ABOUT THIS EXERCISE:
Return each record verbatim, images excluded.

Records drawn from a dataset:

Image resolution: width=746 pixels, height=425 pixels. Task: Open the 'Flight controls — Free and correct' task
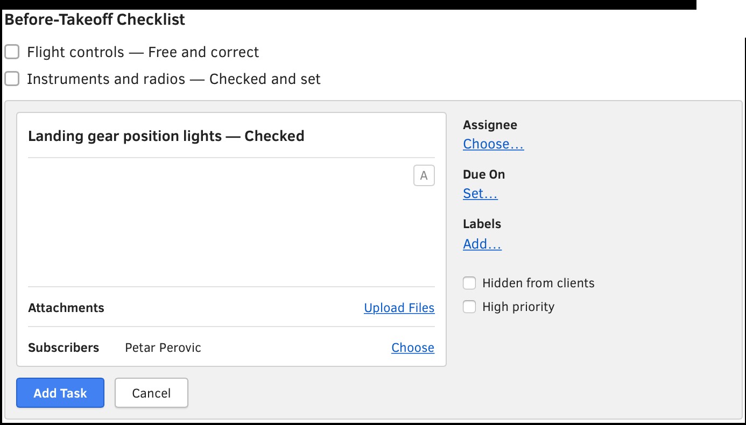point(143,52)
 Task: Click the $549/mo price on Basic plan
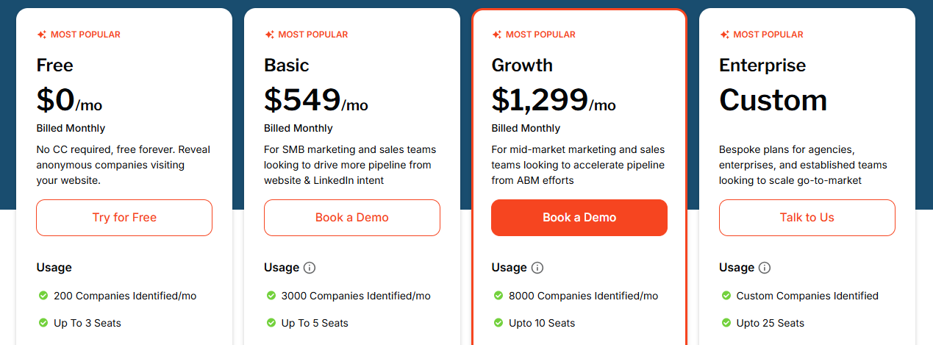(x=316, y=100)
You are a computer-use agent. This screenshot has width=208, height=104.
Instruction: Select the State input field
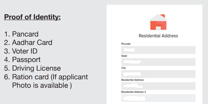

OUTPUT:
Image resolution: width=746 pixels, height=425 pixels. Task: Open the 'Flight controls — Free and correct' task
point(143,52)
 Task: Click the $549/mo price on Basic plan
(x=316, y=100)
You are a computer-use agent. This screenshot has width=208, height=104.
Instruction: Select the State input field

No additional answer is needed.